>>>
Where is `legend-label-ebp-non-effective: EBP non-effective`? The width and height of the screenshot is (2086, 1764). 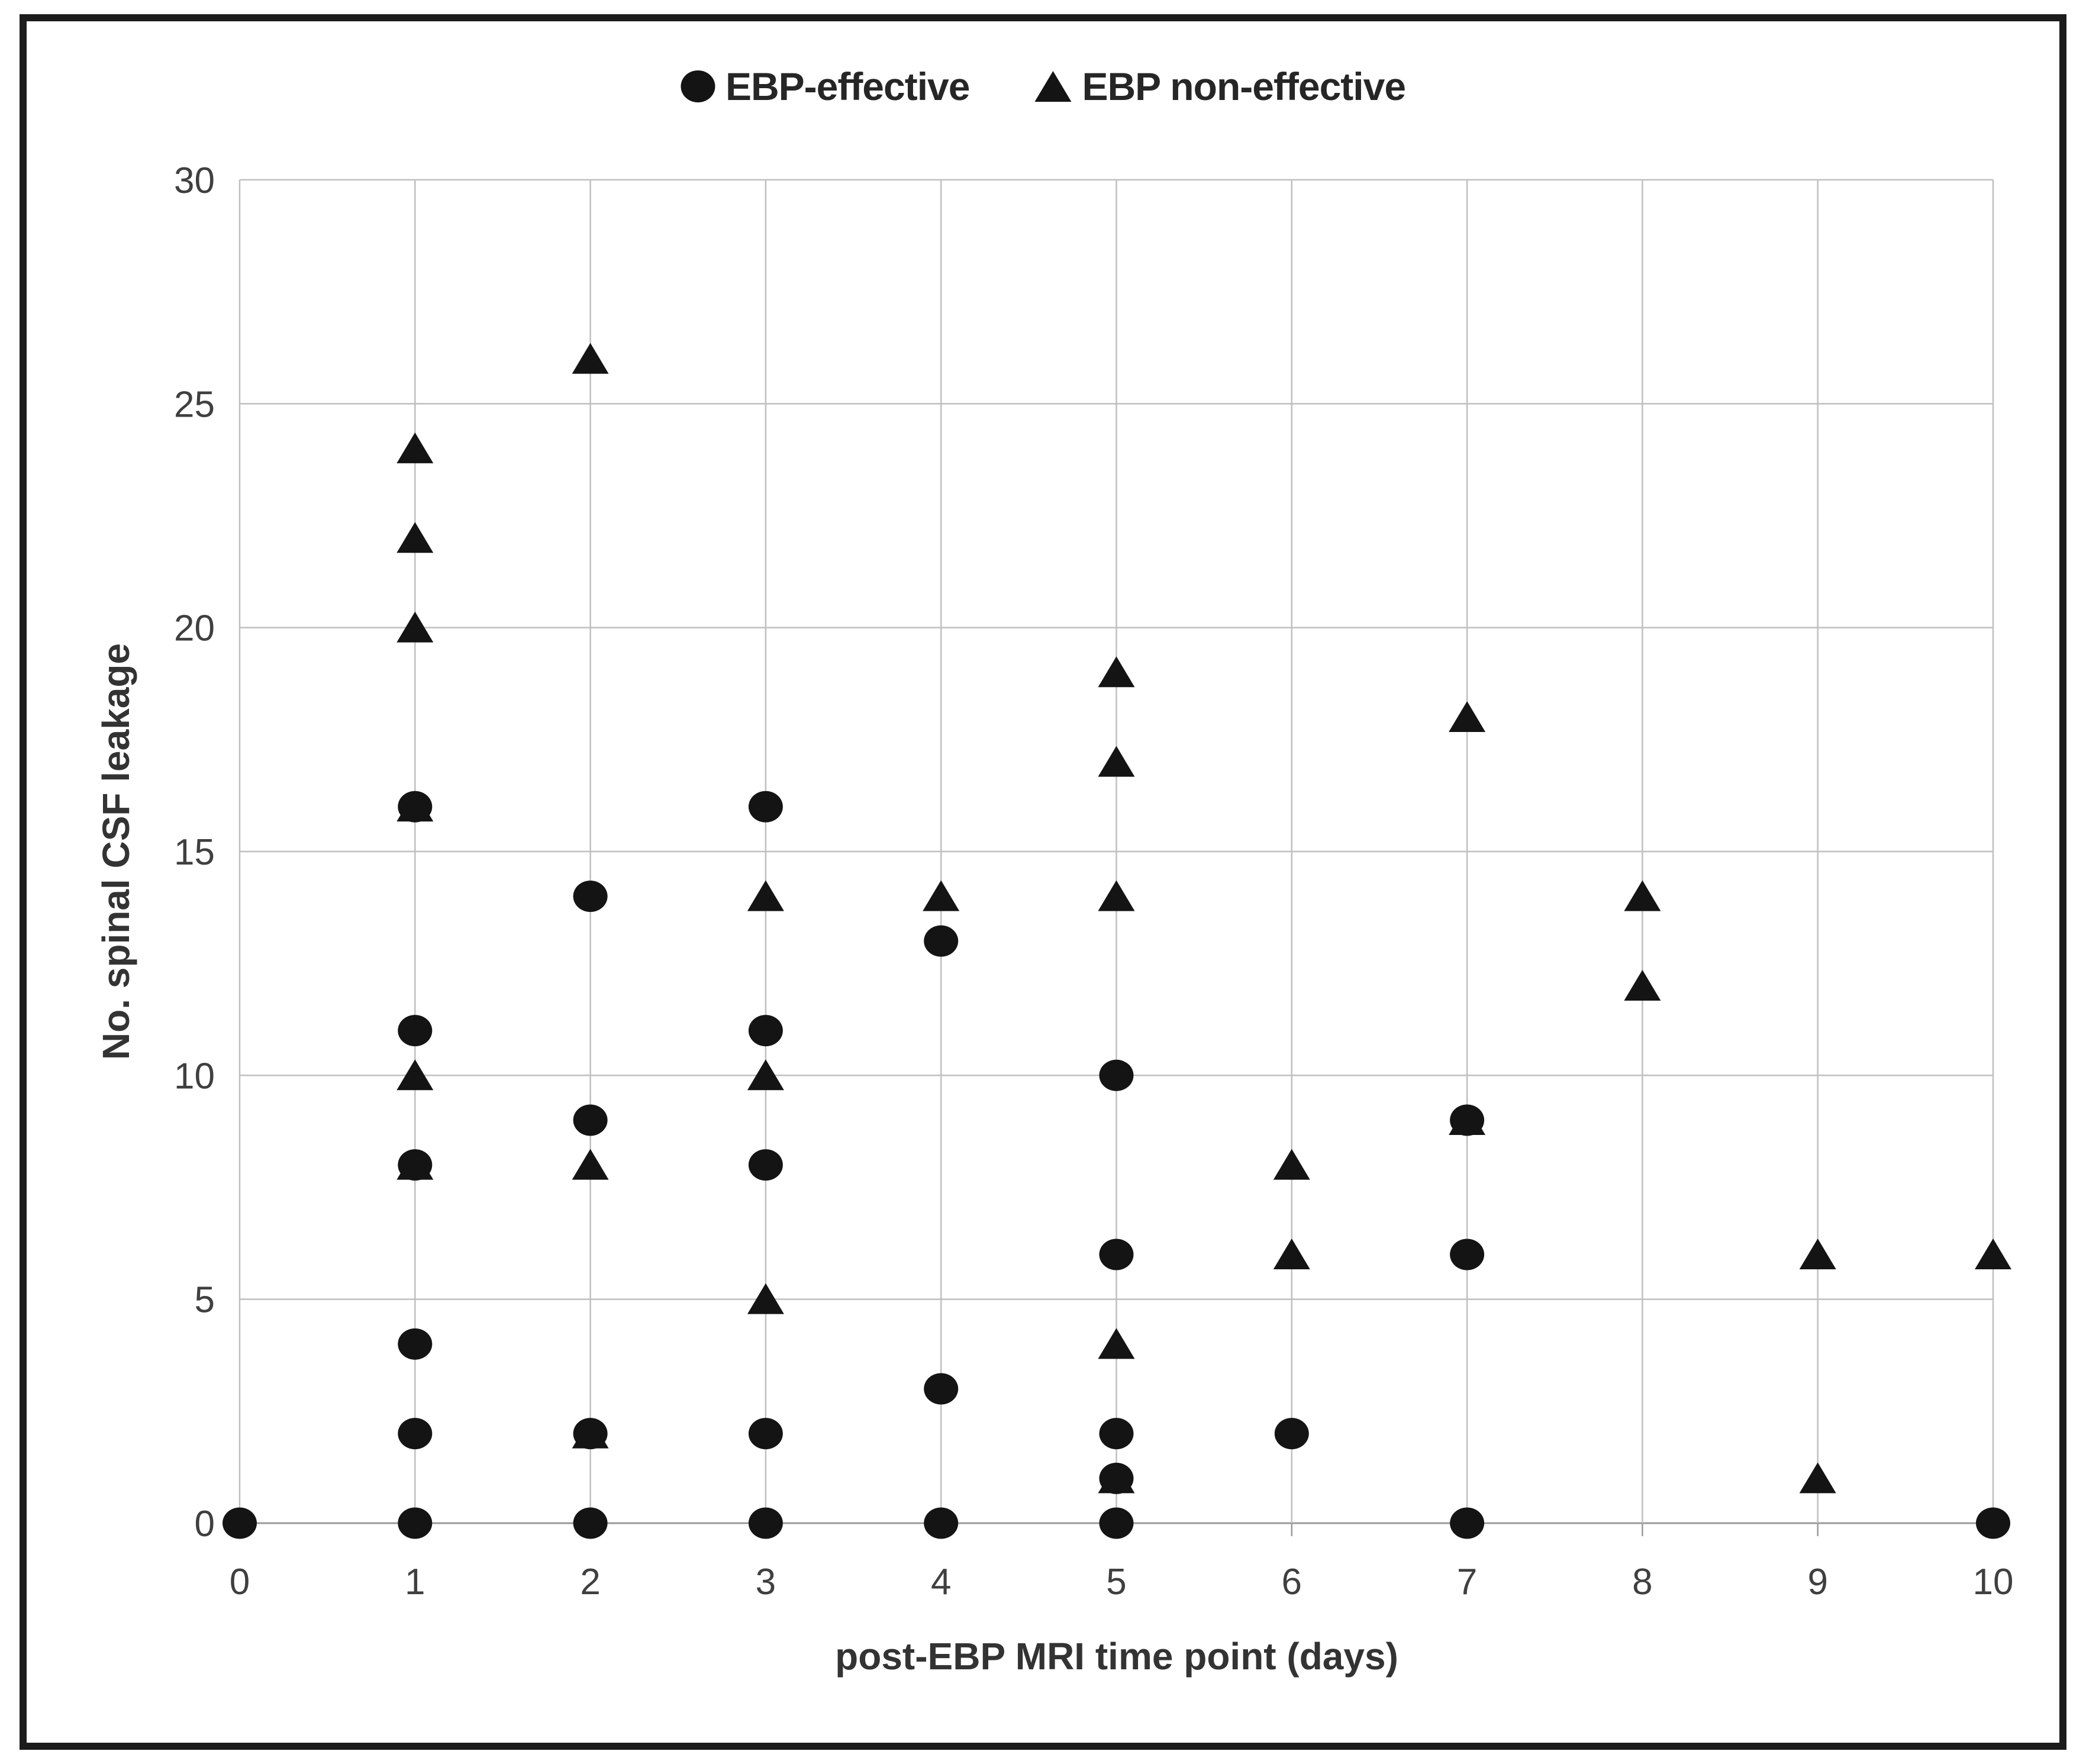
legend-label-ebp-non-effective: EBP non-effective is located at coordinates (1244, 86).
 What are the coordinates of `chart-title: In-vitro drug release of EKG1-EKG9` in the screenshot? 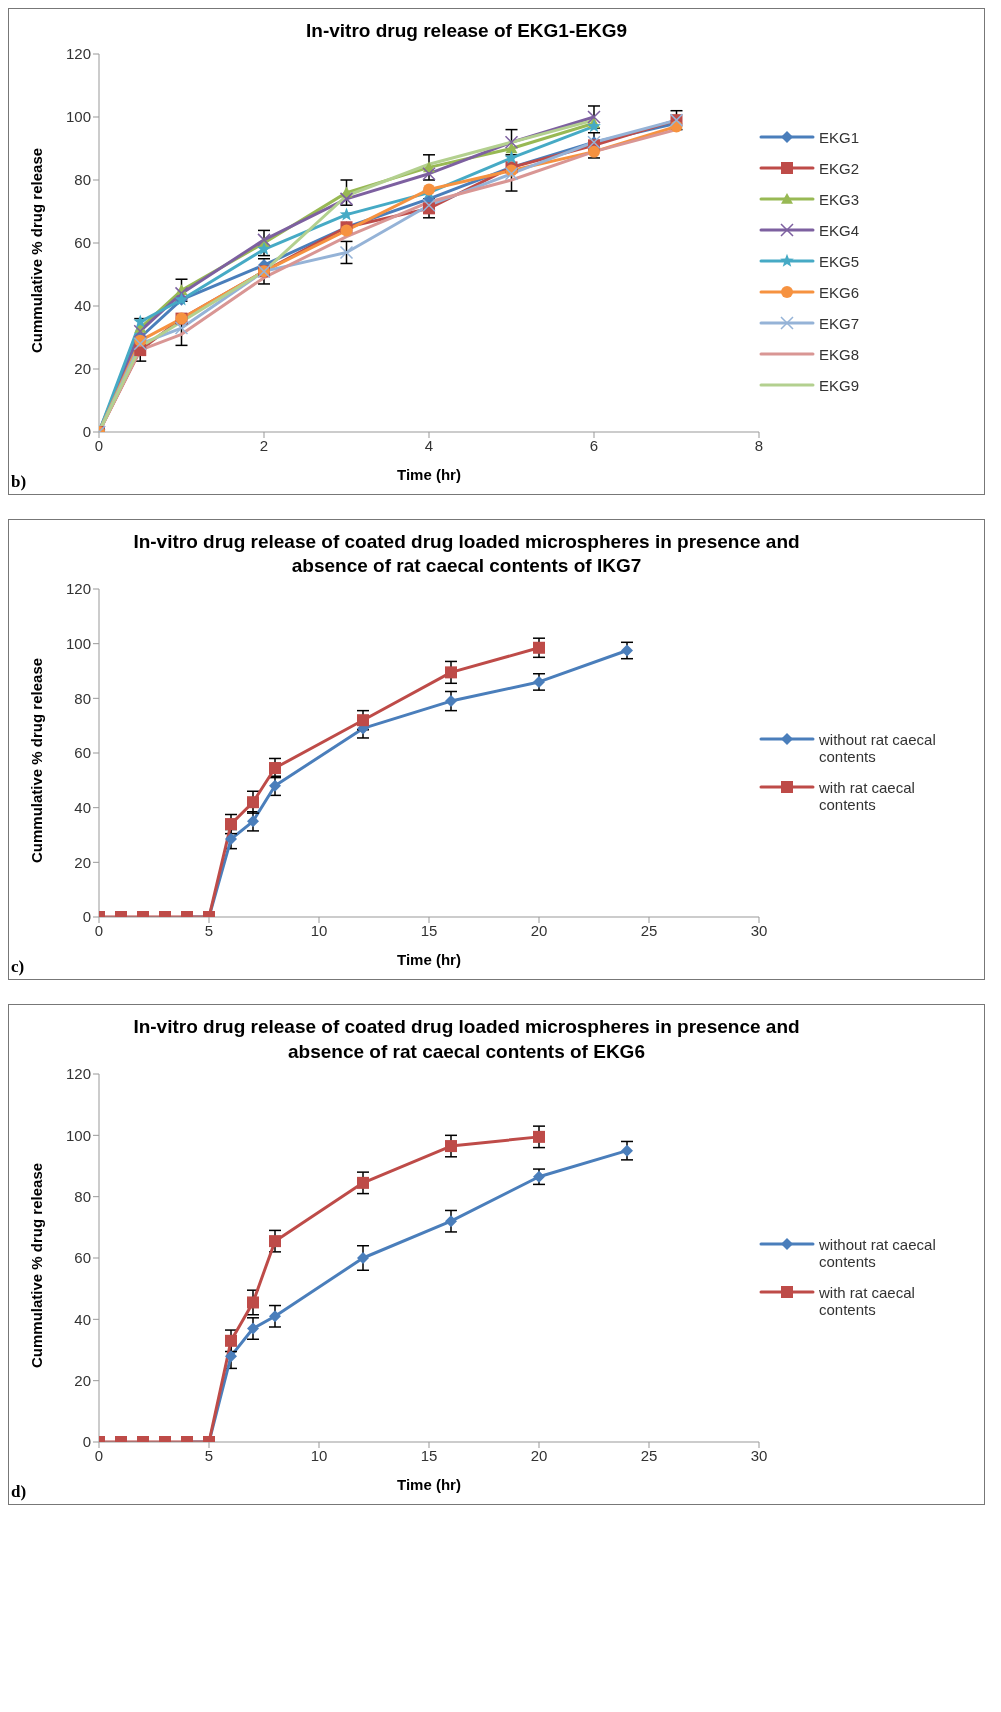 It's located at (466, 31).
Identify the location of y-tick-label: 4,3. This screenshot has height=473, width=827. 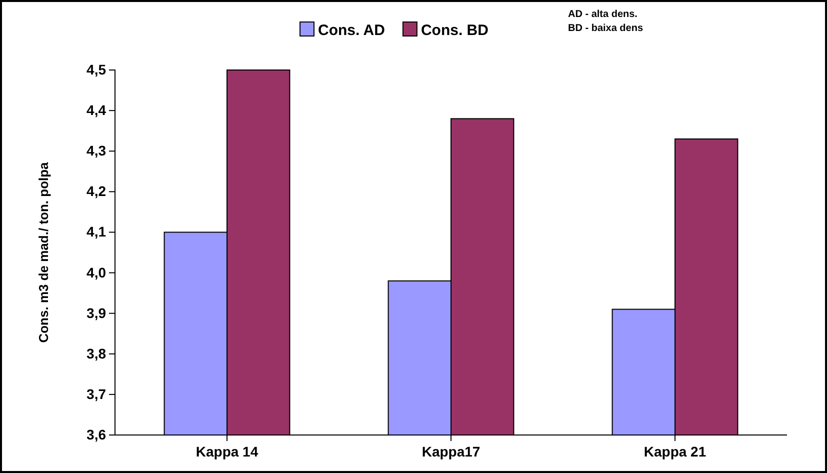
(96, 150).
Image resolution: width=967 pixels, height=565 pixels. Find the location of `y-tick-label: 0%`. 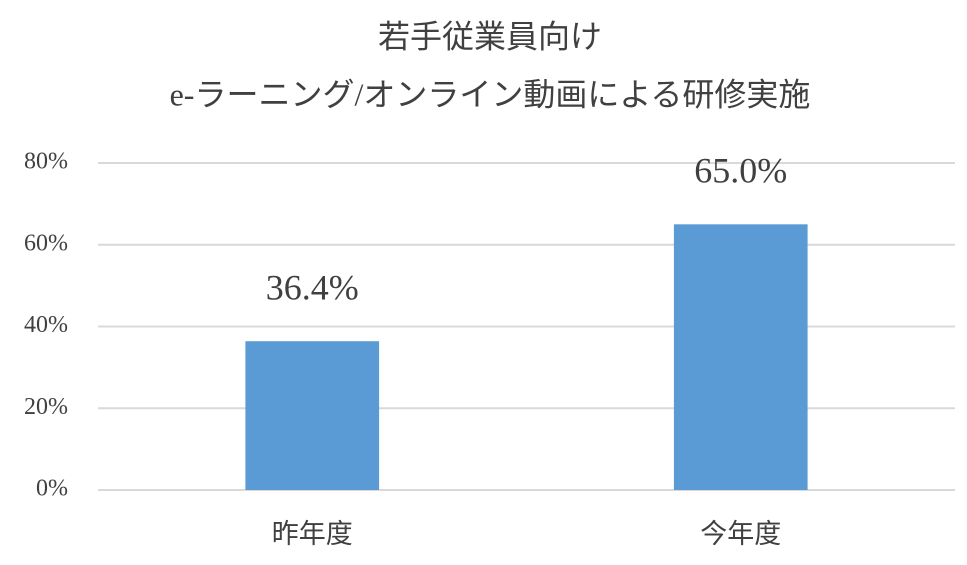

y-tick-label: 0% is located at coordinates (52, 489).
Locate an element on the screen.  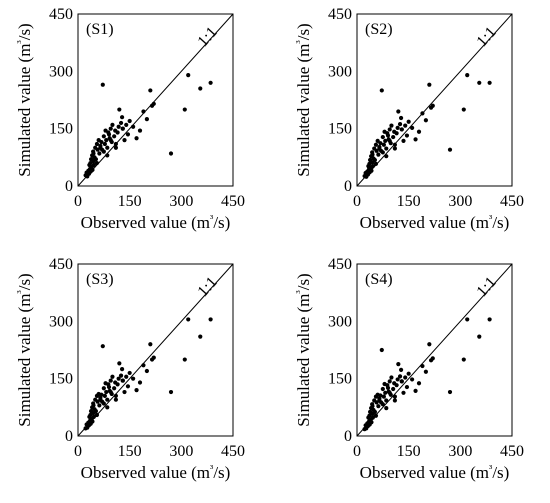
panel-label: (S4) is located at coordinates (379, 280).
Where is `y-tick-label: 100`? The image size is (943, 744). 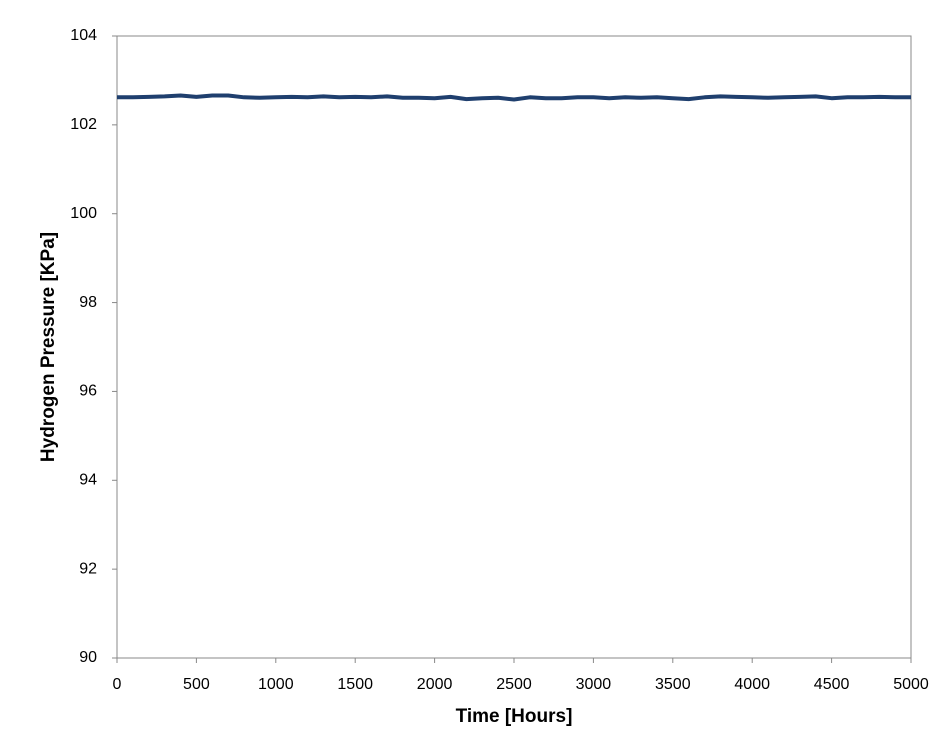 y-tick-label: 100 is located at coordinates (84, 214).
<<<
Can you update the listing from its first line through the line containing "legend-label-ebp-non-effective: EBP non-effective is", changing "screenshot" to "image" and keeping everything else unchanged? Leave the pictures out of your answer.

Where is `legend-label-ebp-non-effective: EBP non-effective`? The width and height of the image is (2086, 1764). 
legend-label-ebp-non-effective: EBP non-effective is located at coordinates (1244, 86).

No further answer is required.